Created on 28 Sep 2020 · 4Comments · Source: PyTorchLightning/pytorch-lightning

Somewhere I found an example for

def validation_step(self, batch, batch_idx):
       ....
        return {'val_loss': loss, ....}

def validation_epoch_end(self, batch):
        avg_val_loss               = torch.tensor([ x['val_loss'] for x in batch] ).mean()
        .....
        return {'val_loss': avg_val_loss,....}

What does the automatic checkpoint use for deciding if it got a better checkpoint?

My average val loss is getting better, but I do not have a checkpoint ( green line is run 292 ).

To avoid ambiguity, it would be nice to change the name. Where are all the places I would have to change the name 'val_loss' if I were to make it 'avg_val_loss'?

btw, lighting is amazing! I made excellent progress on a monster transformer model and I never worried about figuring out checkpoint, ddp, multi gpu, etc, etc.

question won't fix

Source

johngrabner

👍1

Most helpful comment

If I use

    checkpoint_callback = ModelCheckpoint(
        filepath='/path/to/store/weights.ckpt',
        save_best_only=True,
        verbose=True,
        monitor='val_loss',
        mode='min'
    )

how do I specify the same path that lightning uses by default (ie: f"/ligthing_logs/version_{num}/epoch_{epoch}")?

johngrabner on 28 Sep 2020

👍3

All 4 comments

My training loss is not averaged, and it's very erratic.

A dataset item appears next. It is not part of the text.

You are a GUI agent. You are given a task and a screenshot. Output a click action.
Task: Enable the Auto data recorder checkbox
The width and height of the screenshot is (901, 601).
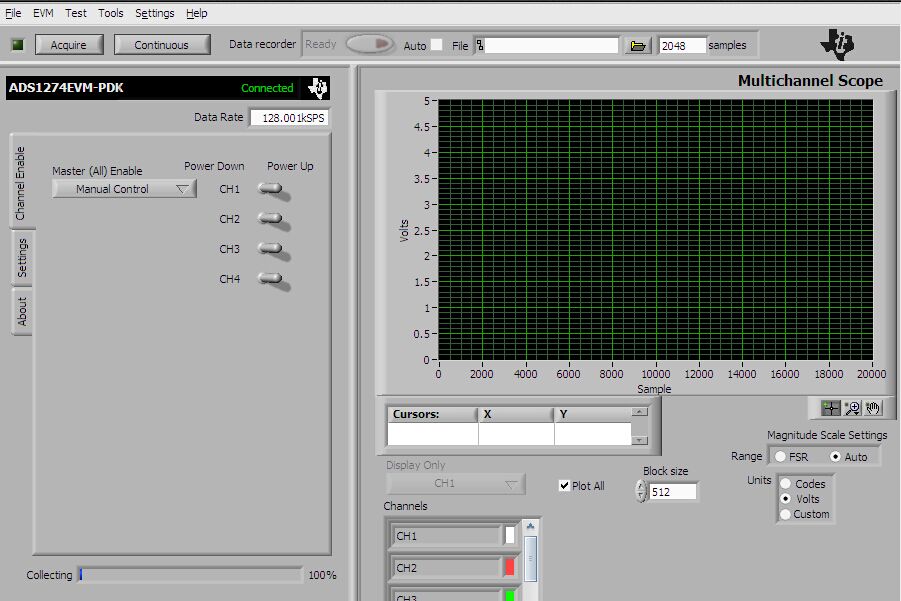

I suspect the checkpoint is based on the non-averaged val loss, since it's not logged, I can only speculate that its just as erratic as training loss. So I would like checkpoint based on average val loss.

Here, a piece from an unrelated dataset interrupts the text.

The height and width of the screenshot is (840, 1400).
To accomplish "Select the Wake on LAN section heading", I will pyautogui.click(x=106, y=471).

Given my model takes days to train, any way to change this to avegare validation loss without restarting everything?

johngrabner on 28 Sep 2020

If I use

    checkpoint_callback = ModelCheckpoint(
        filepath='/path/to/store/weights.ckpt',
        save_best_only=True,
        verbose=True,
        monitor='val_loss',
        mode='min'
    )

how do I specify the same path that lightning uses by default (ie: f"/ligthing_logs/version_{num}/epoch_{epoch}")?

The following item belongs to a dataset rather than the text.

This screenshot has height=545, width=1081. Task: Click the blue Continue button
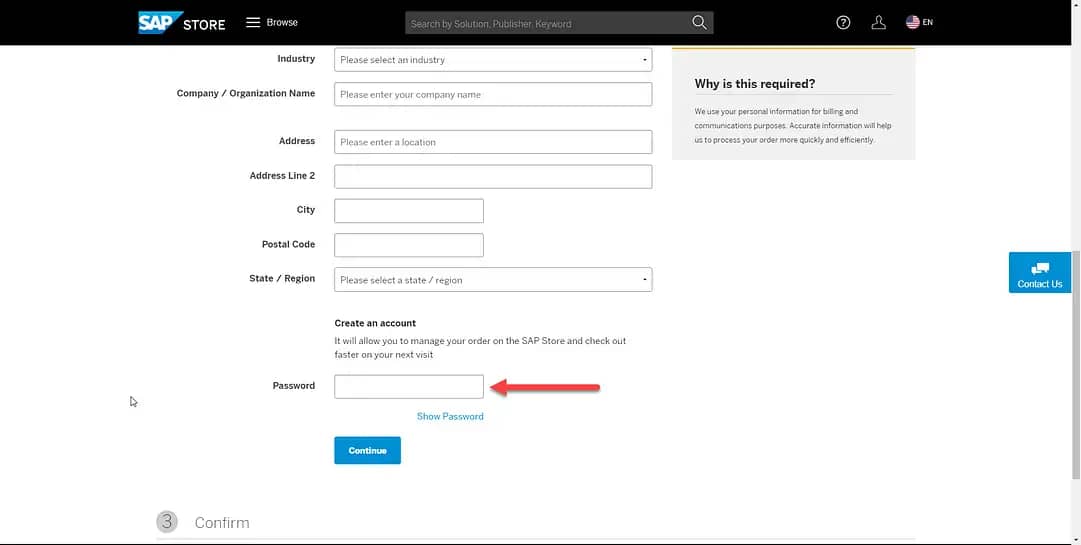(x=367, y=451)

johngrabner on 28 Sep 2020

👍3

https://github.com/PyTorchLightning/pytorch-lightning/pull/4213 will fix https://github.com/PyTorchLightning/pytorch-lightning/issues/3703#issuecomment-700060945

rohitgr7 on 19 Oct 2020

This issue has been automatically marked as stale because it hasn't had any recent activity. This issue will be closed in 7 days if no further activity occurs. Thank you for your contributions, Pytorch Lightning Team!